A quarter of the sporting population (including lapsed participants) are highly responsive to the 'demonstration effect' of a major event

30 June 2017

There are evidence streams that support the idea that major events have a direct impact on participation rates:

  • Events such as the Olympics generate positive messages about participating in sport, especially amongst those who attend directly. 70% of attendees of a major sporting event aged 25 or under felt inspired to either participate or participate more often after attending.
  • Cycling grew in the Netherlands in the lead up to the Olympic success of their national athletes in Athens, and this growth accelerated after the event. 
  • The 2012 'Habit for Life' survey of 25-34 year olds found that 32% of sporty people were inspired to take part in sport by a famous athlete or major sporting event. 

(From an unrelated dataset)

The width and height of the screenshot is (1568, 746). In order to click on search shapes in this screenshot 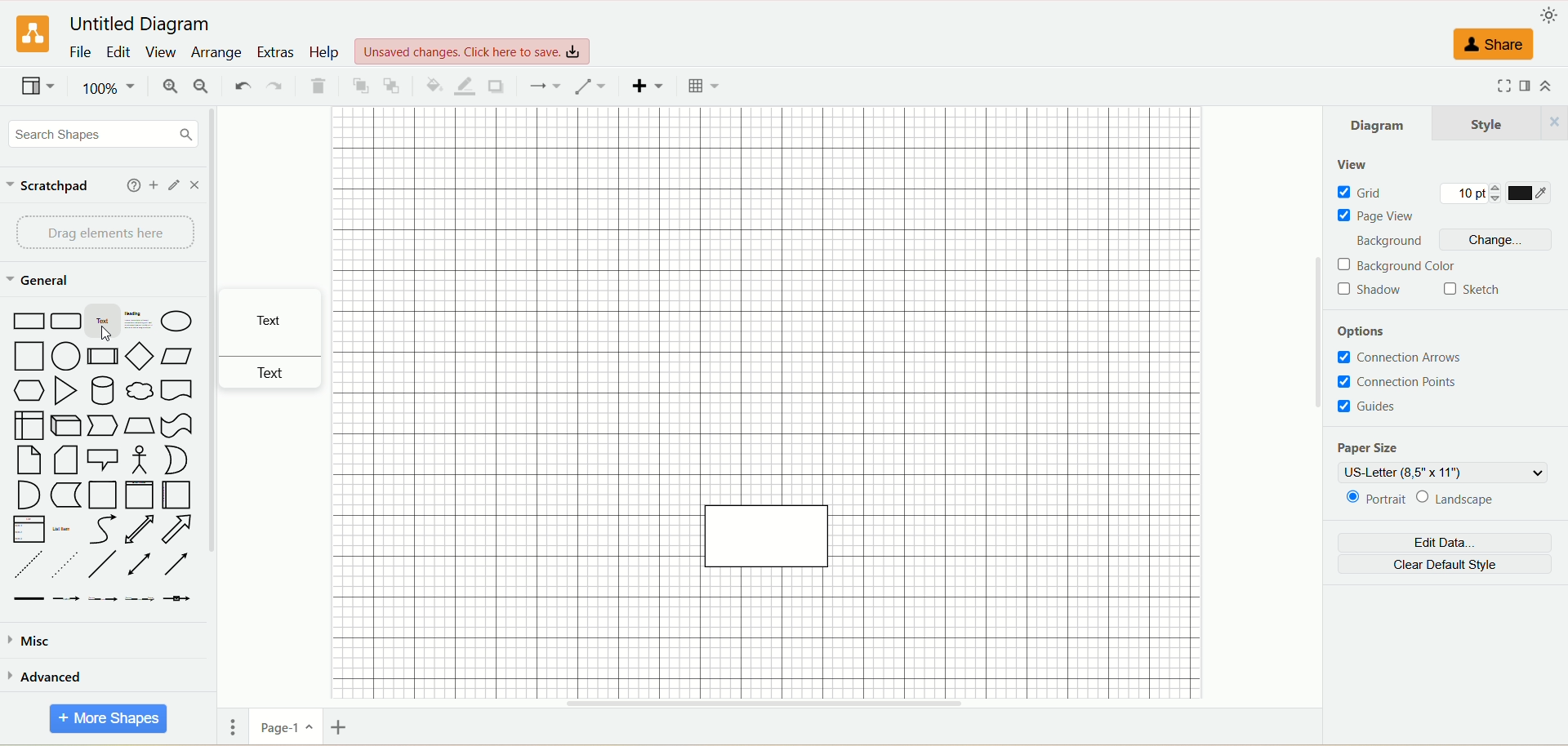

However, there is also evidence to suggest the relationship between major events and inspiring people to participate in sport is not straightforward:

  • According to research published in June 2012, only 15% of adults in the UK were inspired by the Olympics to play more sport
  • There was a decline in physical activity participation for Australians between 1997 and 1999, and no change between 1999 and November 2000 (the Sydney Olympics were hosted in the summer of 2000)
  • A 2009 academic study for Sport England found there was little inspiration amongst those who either rarely or never participated in sport, as they are not emotionally engaged.